YOUR INSTRUCTIONS
Arrange every line of the rows below as a Markdown table with the columns "No." and "Line", numbering the lines in order and leaving out blank ones.

━━━━━ DATA FOR THIS EXERCISE

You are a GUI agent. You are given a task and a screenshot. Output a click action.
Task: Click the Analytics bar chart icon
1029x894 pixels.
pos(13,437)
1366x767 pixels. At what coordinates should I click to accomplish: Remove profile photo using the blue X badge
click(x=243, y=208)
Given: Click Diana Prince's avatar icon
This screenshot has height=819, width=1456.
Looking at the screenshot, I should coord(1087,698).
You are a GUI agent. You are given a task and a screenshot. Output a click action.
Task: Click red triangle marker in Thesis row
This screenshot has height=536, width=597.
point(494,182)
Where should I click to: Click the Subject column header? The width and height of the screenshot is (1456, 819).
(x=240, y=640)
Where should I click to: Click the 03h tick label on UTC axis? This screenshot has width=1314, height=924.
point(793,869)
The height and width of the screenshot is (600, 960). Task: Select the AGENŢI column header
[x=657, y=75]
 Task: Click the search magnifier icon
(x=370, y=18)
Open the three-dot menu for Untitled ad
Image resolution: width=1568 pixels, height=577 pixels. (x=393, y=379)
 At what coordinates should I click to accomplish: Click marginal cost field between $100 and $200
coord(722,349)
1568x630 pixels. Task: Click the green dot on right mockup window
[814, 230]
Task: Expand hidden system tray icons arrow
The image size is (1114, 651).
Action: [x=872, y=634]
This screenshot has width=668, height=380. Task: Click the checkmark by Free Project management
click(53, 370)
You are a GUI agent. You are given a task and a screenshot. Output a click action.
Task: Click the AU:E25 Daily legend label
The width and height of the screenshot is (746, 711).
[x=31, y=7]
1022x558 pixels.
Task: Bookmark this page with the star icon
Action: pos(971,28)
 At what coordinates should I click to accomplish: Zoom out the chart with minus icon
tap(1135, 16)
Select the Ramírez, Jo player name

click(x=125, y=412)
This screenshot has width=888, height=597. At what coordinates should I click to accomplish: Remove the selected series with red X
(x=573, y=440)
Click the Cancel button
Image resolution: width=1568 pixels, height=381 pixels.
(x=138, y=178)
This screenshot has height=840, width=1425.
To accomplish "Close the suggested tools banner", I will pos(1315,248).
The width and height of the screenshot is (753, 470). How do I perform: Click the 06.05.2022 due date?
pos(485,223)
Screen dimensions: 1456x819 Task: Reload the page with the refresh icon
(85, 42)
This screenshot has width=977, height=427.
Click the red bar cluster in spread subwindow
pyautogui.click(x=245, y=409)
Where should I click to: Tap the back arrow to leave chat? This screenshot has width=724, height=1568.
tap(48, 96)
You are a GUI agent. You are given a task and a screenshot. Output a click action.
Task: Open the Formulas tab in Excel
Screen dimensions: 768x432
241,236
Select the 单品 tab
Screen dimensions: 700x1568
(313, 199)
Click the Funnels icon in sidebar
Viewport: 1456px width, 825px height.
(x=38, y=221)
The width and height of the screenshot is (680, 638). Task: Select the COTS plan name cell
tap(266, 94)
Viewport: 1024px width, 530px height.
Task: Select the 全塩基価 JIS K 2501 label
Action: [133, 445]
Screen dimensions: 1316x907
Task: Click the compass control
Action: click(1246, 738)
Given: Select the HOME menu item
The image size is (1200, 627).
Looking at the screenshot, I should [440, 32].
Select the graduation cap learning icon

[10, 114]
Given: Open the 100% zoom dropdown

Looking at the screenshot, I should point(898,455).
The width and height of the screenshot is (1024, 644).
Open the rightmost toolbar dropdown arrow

━━━━━━━━━━

SOLUTION TO THIS TASK
| No. | Line |
|---|---|
| 1 | You are a GUI agent. You are given a task and a screenshot. Output a click action. |
| 2 | Task: Click the Analytics bar chart icon |
| 3 | 1029x894 pixels. |
| 4 | pos(13,437) |
| 5 | 1366x767 pixels. At what coordinates should I click to accomplish: Remove profile photo using the blue X badge |
| 6 | click(x=243, y=208) |
| 7 | Given: Click Diana Prince's avatar icon |
| 8 | This screenshot has height=819, width=1456. |
| 9 | Looking at the screenshot, I should coord(1087,698). |
| 10 | You are a GUI agent. You are given a task and a screenshot. Output a click action. |
| 11 | Task: Click red triangle marker in Thesis row |
| 12 | This screenshot has height=536, width=597. |
| 13 | point(494,182) |
| 14 | Where should I click to: Click the Subject column header? The width and height of the screenshot is (1456, 819). |
| 15 | (x=240, y=640) |
| 16 | Where should I click to: Click the 03h tick label on UTC axis? This screenshot has width=1314, height=924. |
| 17 | point(793,869) |
| 18 | The height and width of the screenshot is (600, 960). Task: Select the AGENŢI column header |
| 19 | [x=657, y=75] |
| 20 |  Task: Click the search magnifier icon |
| 21 | (x=370, y=18) |
| 22 | Open the three-dot menu for Untitled ad |
| 23 | Image resolution: width=1568 pixels, height=577 pixels. (x=393, y=379) |
| 24 |  At what coordinates should I click to accomplish: Click marginal cost field between $100 and $200 |
| 25 | coord(722,349) |
| 26 | 1568x630 pixels. Task: Click the green dot on right mockup window |
| 27 | [814, 230] |
| 28 | Task: Expand hidden system tray icons arrow |
| 29 | The image size is (1114, 651). |
| 30 | Action: [x=872, y=634] |
| 31 | This screenshot has width=668, height=380. Task: Click the checkmark by Free Project management |
| 32 | click(53, 370) |
| 33 | You are a GUI agent. You are given a task and a screenshot. Output a click action. |
| 34 | Task: Click the AU:E25 Daily legend label |
| 35 | The width and height of the screenshot is (746, 711). |
| 36 | [x=31, y=7] |
| 37 | 1022x558 pixels. |
| 38 | Task: Bookmark this page with the star icon |
| 39 | Action: pos(971,28) |
| 40 |  At what coordinates should I click to accomplish: Zoom out the chart with minus icon |
| 41 | tap(1135, 16) |
| 42 | Select the Ramírez, Jo player name |
| 43 | click(x=125, y=412) |
| 44 | This screenshot has width=888, height=597. At what coordinates should I click to accomplish: Remove the selected series with red X |
| 45 | (x=573, y=440) |
| 46 | Click the Cancel button |
| 47 | Image resolution: width=1568 pixels, height=381 pixels. |
| 48 | (x=138, y=178) |
| 49 | This screenshot has height=840, width=1425. |
| 50 | To accomplish "Close the suggested tools banner", I will pos(1315,248). |
| 51 | The width and height of the screenshot is (753, 470). How do I perform: Click the 06.05.2022 due date? |
| 52 | pos(485,223) |
| 53 | Screen dimensions: 1456x819 Task: Reload the page with the refresh icon |
| 54 | (85, 42) |
| 55 | This screenshot has width=977, height=427. |
| 56 | Click the red bar cluster in spread subwindow |
| 57 | pyautogui.click(x=245, y=409) |
| 58 | Where should I click to: Tap the back arrow to leave chat? This screenshot has width=724, height=1568. |
| 59 | tap(48, 96) |
| 60 | You are a GUI agent. You are given a task and a screenshot. Output a click action. |
| 61 | Task: Open the Formulas tab in Excel |
| 62 | Screen dimensions: 768x432 |
| 63 | 241,236 |
| 64 | Select the 单品 tab |
| 65 | Screen dimensions: 700x1568 |
| 66 | (313, 199) |
| 67 | Click the Funnels icon in sidebar |
| 68 | Viewport: 1456px width, 825px height. |
| 69 | (x=38, y=221) |
| 70 | The width and height of the screenshot is (680, 638). Task: Select the COTS plan name cell |
| 71 | tap(266, 94) |
| 72 | Viewport: 1024px width, 530px height. |
| 73 | Task: Select the 全塩基価 JIS K 2501 label |
| 74 | Action: [133, 445] |
| 75 | Screen dimensions: 1316x907 |
| 76 | Task: Click the compass control |
| 77 | Action: click(1246, 738) |
| 78 | Given: Select the HOME menu item |
| 79 | The image size is (1200, 627). |
| 80 | Looking at the screenshot, I should [440, 32]. |
| 81 | Select the graduation cap learning icon |
| 82 | [10, 114] |
| 83 | Given: Open the 100% zoom dropdown |
| 84 | Looking at the screenshot, I should point(898,455). |
| 85 | The width and height of the screenshot is (1024, 644). |
| 86 | Open the rightmost toolbar dropdown arrow |